I consider "Flooded" and this last episode as the "Yorrick Interlude" - an infusion of humour so that BtVS fans aren't mourning and flogging themselves over Buffy's loss (heaven), and a brief side-journey into the ridiculous so that we can remember the "good times" before "Bargaining".

If I'm not mistaken, next week's episode should be a little more emotionally substantial, (with the possible departure of Giles?) - and we'll get another glimpse of what's really going on behind Buffy's tentative smile...

(I have a feeling we're all going to be needing those
tissues again...) :(
[> [> Intermezzo -- Cleanthes, 12:23:16 10/24/01 Wed
The moment of truth, or the realization of the existential insight, takes but an instant. Aristotle set out the the Poetics the assertion that sudden moments of realization make the strongest element in a good plot.

But, sweeps month doesn't begin until November. Real life consists mostly off all those moments that pass while we're waiting for the dénouement.

So, who is Buffy? Only the character she shows at the moments of greatest crisis? Or, someone fun and funny?

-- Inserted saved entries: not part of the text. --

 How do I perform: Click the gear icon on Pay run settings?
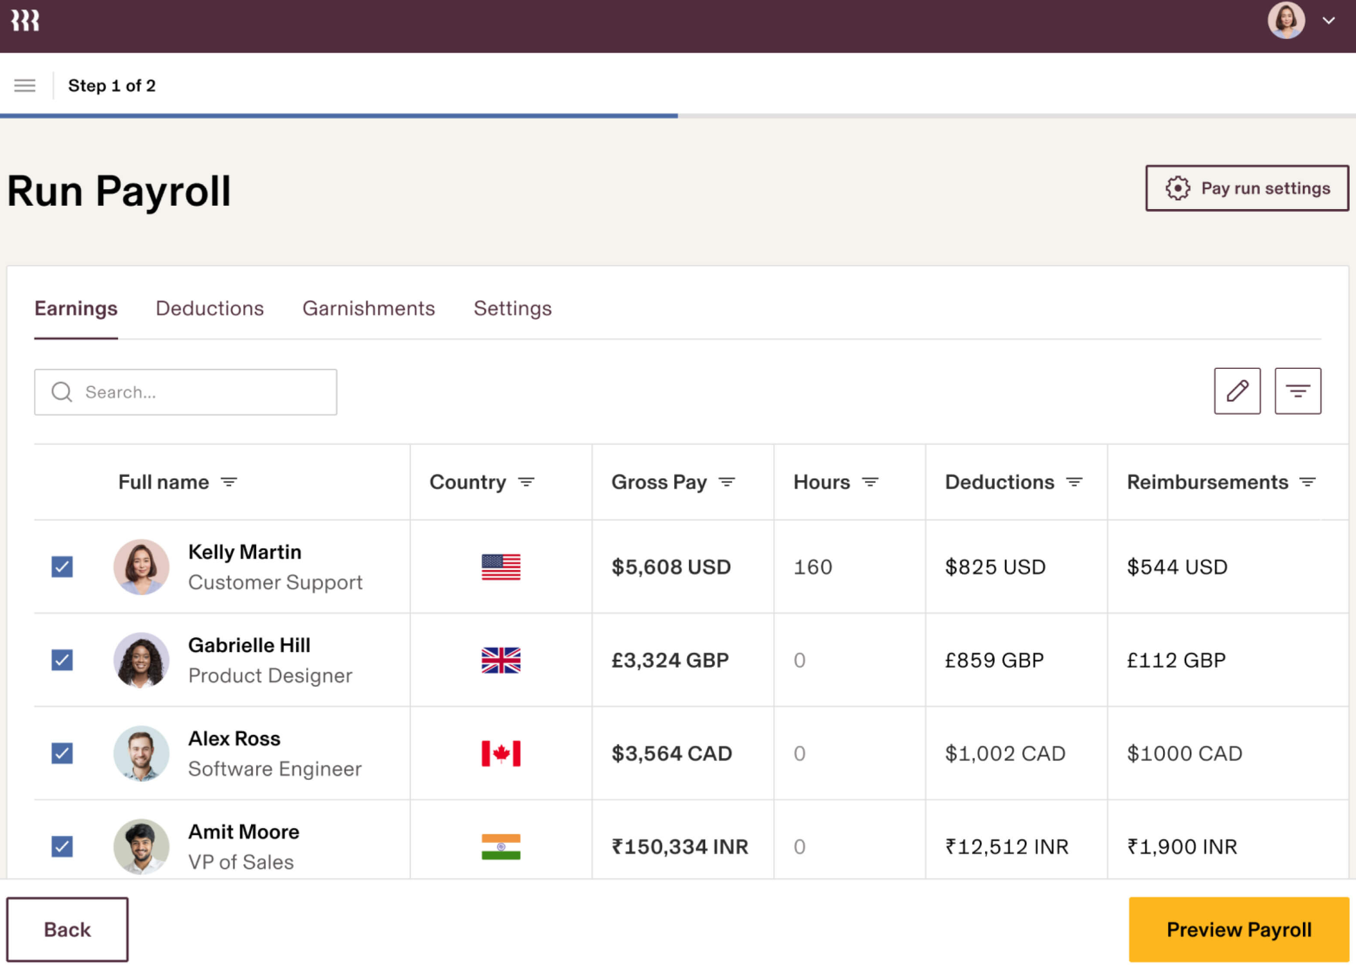1178,188
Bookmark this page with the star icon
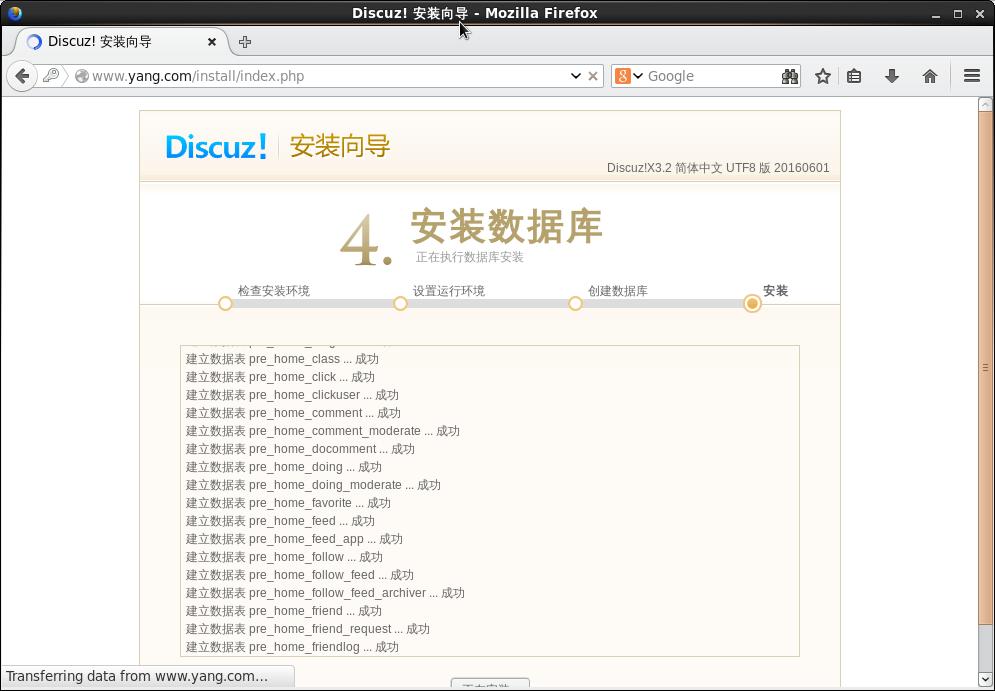Screen dimensions: 995x691 click(x=822, y=75)
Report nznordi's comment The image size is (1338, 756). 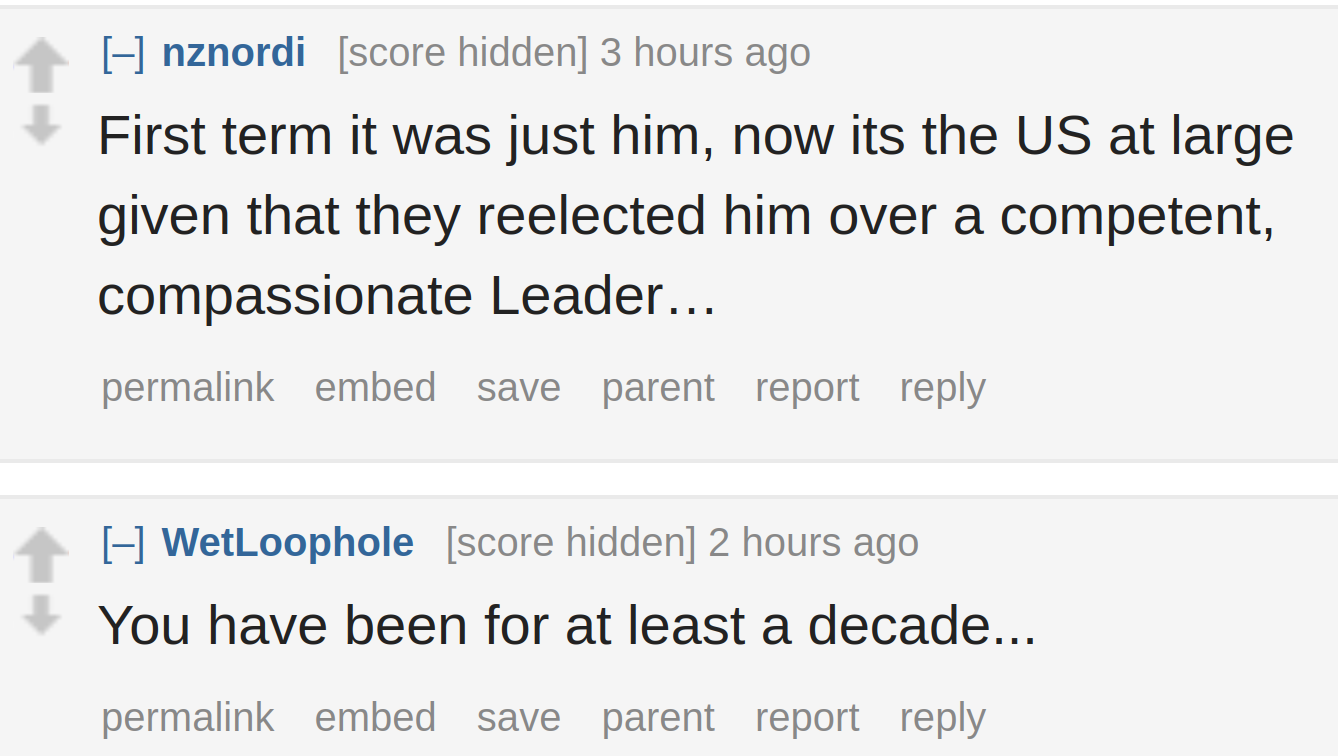click(807, 388)
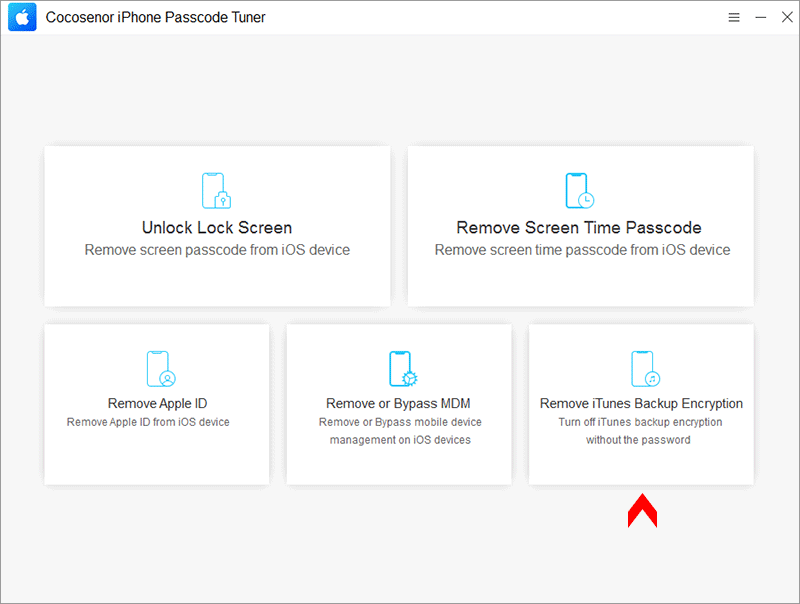The width and height of the screenshot is (800, 604).
Task: Click 'Remove screen passcode from iOS device' text
Action: (x=217, y=250)
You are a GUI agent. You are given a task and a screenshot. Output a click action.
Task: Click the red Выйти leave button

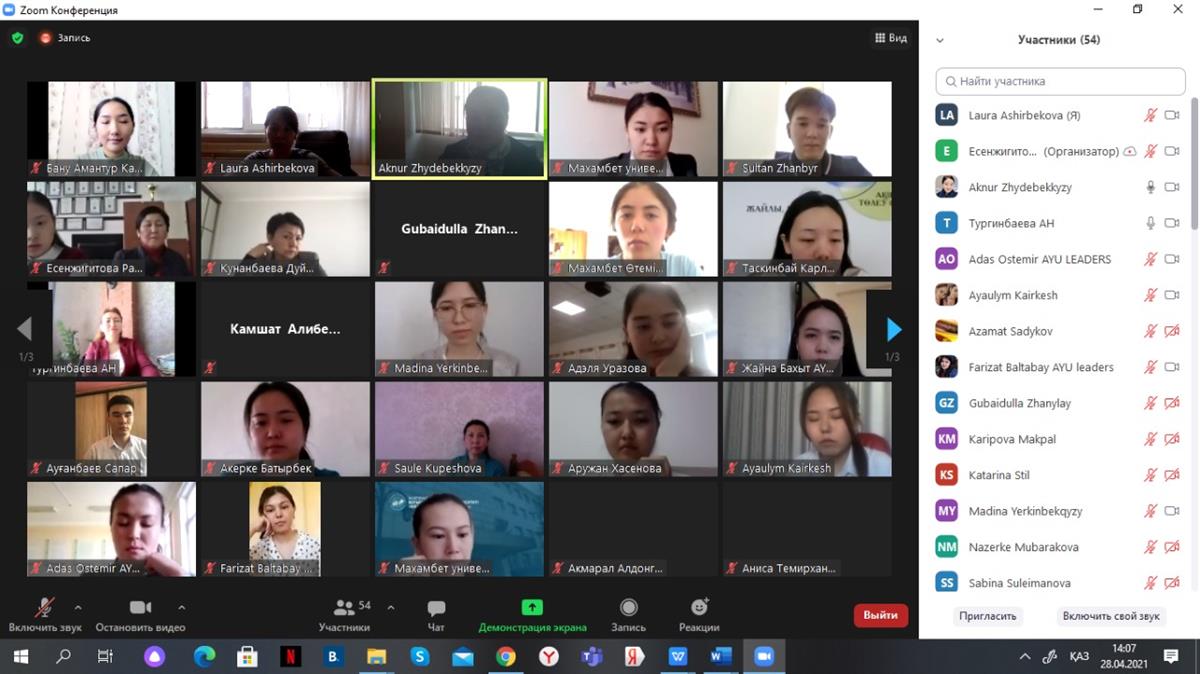tap(880, 615)
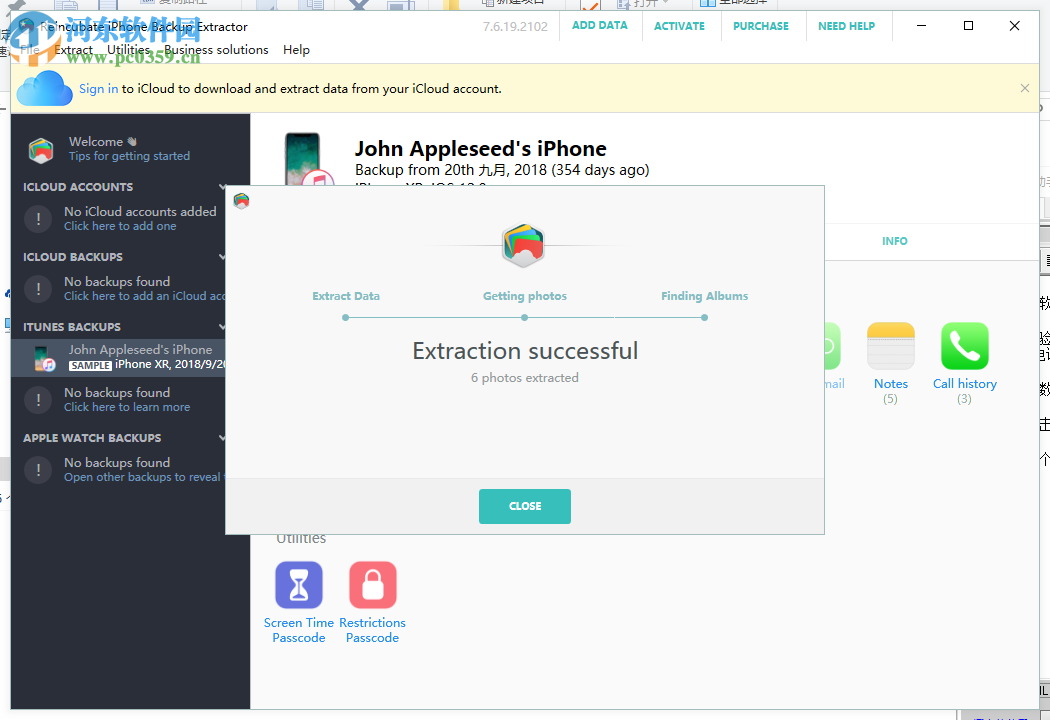Collapse the ICLOUD ACCOUNTS section
The height and width of the screenshot is (720, 1050).
(222, 186)
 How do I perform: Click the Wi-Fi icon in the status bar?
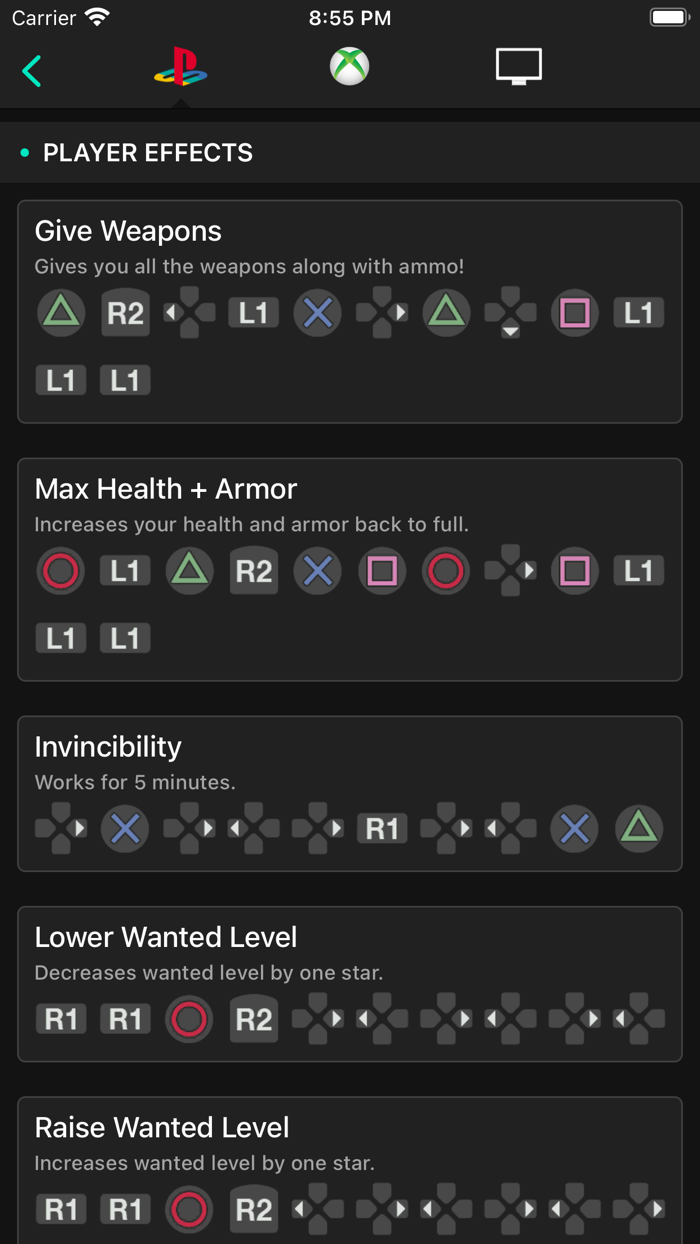pos(96,15)
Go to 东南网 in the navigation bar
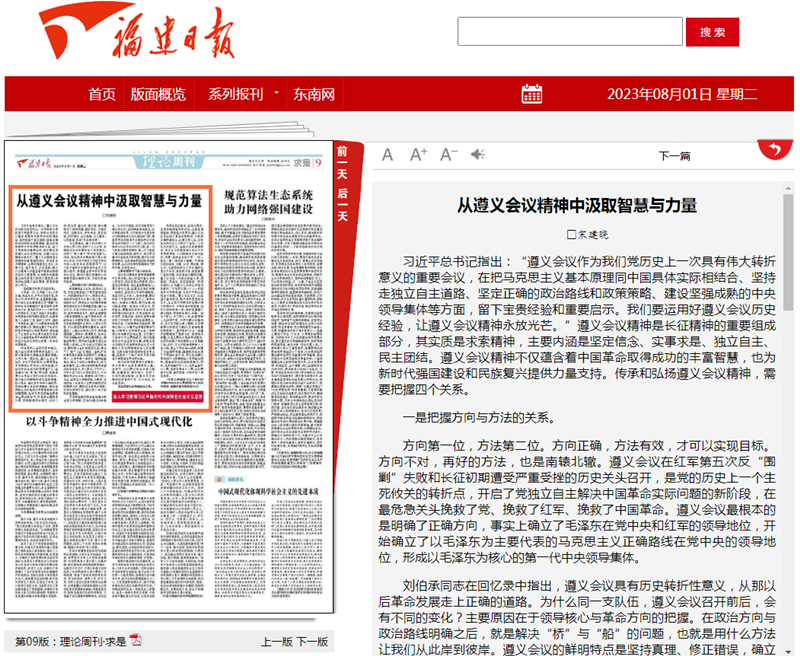 [314, 94]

Call me greedy, but I want (and usually get) both.
[> Re: Musings on Spike (and Willow) from a confused Brit. -- maddog, 09:44:43 10/24/01 Wed
I don't think Spike ever strayed too far away from William when it came to love in itself...I mean look at the way he treated Drusilla. She was always his number one priority when she was weak(back in season 2) and he was always trying to make her happy after that(with the exception of when she was drooling over Angelus at the end of season 2). Now, he's not exactly in love with another vamp...that I can't explain...but the love part makes sense to me.